Pages

Banner 468 x 60px

Selasa, 24 Oktober 2017

Mengembangkan Dialog Antarumat Beragama di Indonesia

0 komentar
Pluralisme agama di dunia dewasa ini merupakan suatu kenyataan yang semakin lama semakin jelas karena mudahnya komunikasi satu sama lain. Di Indonesia, ada enam agama yakni Islam, Katolik, Protestan, Hindu, dan Budha, Kong Hu Chu, serta berbagai Aliran Kepercayaan yang diakui. Agama-agama ini merupakan jalan hidup bagi sebagian besar umat manusia. Agama-agama menjadi ekspresi hidup dari jiwa umat  manusia. Pluralisme agama di satu pihak merupakan suatu yang dapat memperkaya khazanah bangsa Indonesia, namun di lain pihak dapat menjadi lahan subur  bagi pertikaian, perpecahan, bahkan pertumpahan darah antar agama yang satu dengan agama yang lain. Isu agama adalah isu yang sangat sensitif menyulut bara perpecahaan..

Fakta pluralisme agama yang terjadi dalam masyarakat  menuntut sikap terbuka dan kerelaan berdialog antar umat beragama, agar menciptakan kehidupan yang aman, damai dan tenteram. Suatu agama yang menolak keberadaan masyarakat yang pluralis telah menghukum diri masuk ke dalam isolasi yang kerdil, sebab dengan adanya suatu masyarakat manusiawi yang menyeluruh, dituntut pula adanya pluralitas tingkat pemikiran, pilihan etika, kreativitas budaya, dan perspektif kebudayaan (Prof. Ari Roest Crollus, Kompas, Jumat 5 Maret 1988).
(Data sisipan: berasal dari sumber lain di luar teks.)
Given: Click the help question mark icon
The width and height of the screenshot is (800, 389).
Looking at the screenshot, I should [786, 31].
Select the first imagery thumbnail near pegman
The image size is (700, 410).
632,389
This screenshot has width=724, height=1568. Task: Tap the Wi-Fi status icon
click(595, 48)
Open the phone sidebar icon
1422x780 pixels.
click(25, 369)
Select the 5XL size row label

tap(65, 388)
Dialog Antar Umat Beragama Sebagai Tugas Perutusan Gereja
Konsili Vatikan II dapat dikatakan sebagai titik tolak dari hidup Gereja yang dialogis. Ini tidak berarti bahwa sebelumnya Gereja sangat tidak dialogis. Dialog sebagaimana yang dicetuskan oleh Konsili Vatikan II mempunyai akar pada Tradisi hidup Gereja. Sikap dialogis Gereja sebelum Konsili Vatikan II tampak dalam kesaksian para Bapa Gereja, para misionaris, dan ajaran para paus masa lampau yang menunjukkan sikap positif terhadap agama-agama lain. Memang ajaran yang menunjukkan sikap positif terhadap agama-agama lain itu bersifat sporadis, tersebar, dan kurang menjadi sikap dasar yang menonjol. Sikap Gereja seringkali kebalikannya, yakni eklusivisme, triumphalisme, dan sebagainya. Akibatnya Gereja sebelum Konsili Vatikan II tampak tertutup dan kurang memandang positif agama-agama.
Angin segar yang ditiupkan oleh Konsili Vatikan II membuat dialog umat beragama menjadi unsur integral dalam perutusan Gereja. Dalam dokumen-dokumen Konsili dan post Konsili Vatikan II,  dialog agama menempati posisi penting. Redemptoris Missio 55 menyatakan bahwa dialog antar agama merupakan bagian dari misi penginjilan Gereja; dialog tidak bertentangan dengan tugas perutusan Gereja.
Dialog merupakan bentuk tugas perutusan yang otentik. Bersama dengan pewartaan yang merupakan komuikasi pesan Injil, dialog dengan cara dan kedudukannya sendiri, menjadi unsur penentu dari kegiatan perutusan Gereja. Dialog dan pewartaan diarahkan untuk mengkomunikasikan kebenaran yang menyelamatkan kepada semua orang.
Melihat tempat dialog dalam keseluruhan tugas perutusan Gereja, siapakah yang berpartisipasi dan bertanggung jawab dalam dialog? Paus Yohanes Paulus II (alm.) menegaskan bahwa Gereja Lokal-lah yang pertama-tama harus memiliki  komitmen untuk membangun dialog dengan umat beragama lain di tempatnya masing-masing. Tidak ada Gereja Lokal satu pun yang dapat menghindarkan diri dari kewajiban ini. Sejauh tanggung jawab dialog ada pada Gereja Lokal, maka umat beriman sendiri yang harus terlibat dalam dialog agama-agama
Masa depan dialog agama-agama pertama-tama terletak pada kaum awam. Ini berarti dibutuhkan barisan imam yang tangguh, yang tahu mendampingi kaum awam sebagai saudara-saudara seiman, yang ada di tengah-tengah umat sebagai orang-orang yang sungguh beriman. Dalam kehidupan sehari-hari, setiap orang memiliki amanat perutusan untuk menjalin kerja sama dan berdialog dengan sesamanya dari agama-agama lain guna meningkatkan kesejahteraan sosial dan kehidupan masyarakat sekitarnya ( Apostolicam Actuasitatem 14). Perhatian khusus harus diberikan kepada kaum muda yang hidup dalam masyarakat yang pluralistis ini.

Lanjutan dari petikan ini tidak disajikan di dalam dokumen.